Um time que começa a partida com Ibson e Elano dificilmente sai de campo vitorioso. Ambos, apesar de estarem entre os maiores salários do Santos, têm jogado muito mal.

Ontem, a terceira derrota seguida foi para o limitado Grêmio, por 1 a 0. Com um pouco mais do que os comentaristas de tevê e rádio chamam de “qualidade”, o Alvinegro Praiano teria vencido e hoje os santistas não estariam fazendo contas para ver quantos pontos o separam da zona de rebaixamento.

Mesmo desencontrado, errático em todos os setores, o Santos criou no mínimo cinco chances claras de gol, perdidas por Borges, Ibson e Alan Kardec. Nem é preciso dizer que Neymar fez muita falta de novo.

Domingo é dia de clássico contra o Palmeiras – adversário também limitado, mas que tem sido fatídico. Como acontece nos últimos anos, independentemente da gestão que comanda o clube, o jogo foi marcado para a Vila Belmiro, como se o velho estádio garantisse os três pontos. Mas de nada adiantará jogar na Vila (para no máximo 10 mil pessoas) se a atitude dos jogadores – e de Muricy – não mudar.

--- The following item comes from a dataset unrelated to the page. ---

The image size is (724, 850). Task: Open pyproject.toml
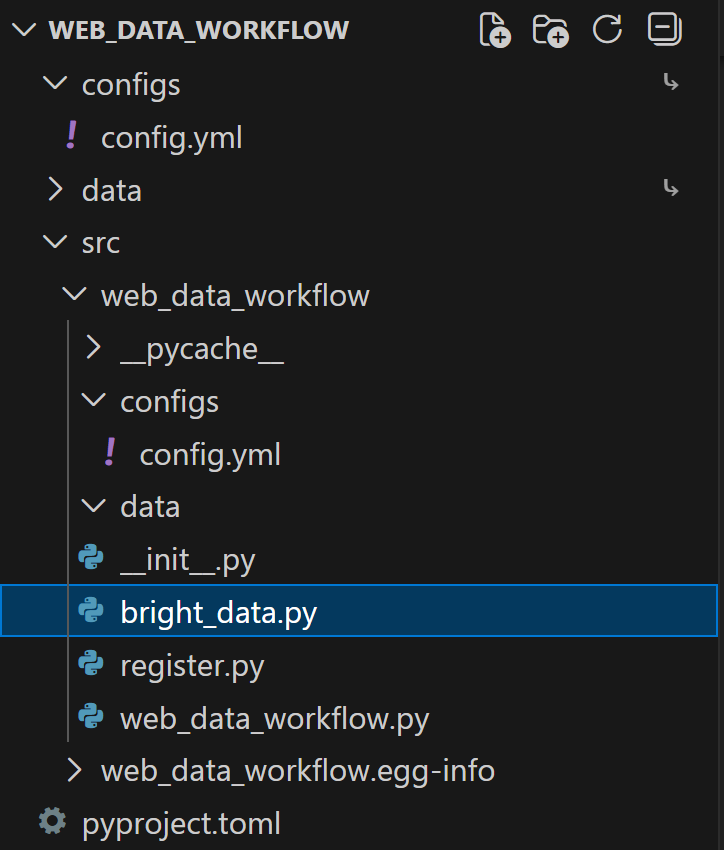tap(180, 822)
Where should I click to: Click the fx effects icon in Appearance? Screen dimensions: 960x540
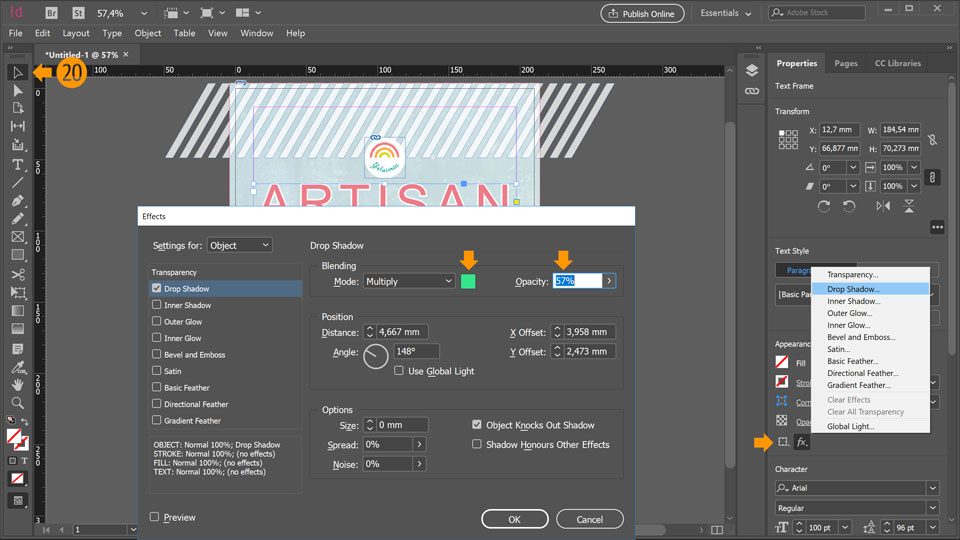click(802, 442)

Se o técnico voltar a escalar Ibson e Elano, eu diria que o empate já será um bom resultado. O time está precisando de um pouco mais de vontade, um pouco mais de amor à camisa, e esses dois não estão demonstrando isso. É hora de dar uma chacoalhada no elenco, e Muricy, que não gosta de motivar os jogadores, precisa fugir de sua zona de conforto e fazer exatamente isso. Ou a situação pode piorar…

Você não acha que tem jogador no Santos escalado pelo salário e pela fama? Não gostaria de ver um time com mais vontade contra o Palmeiras? Ou acha que estou exagerando?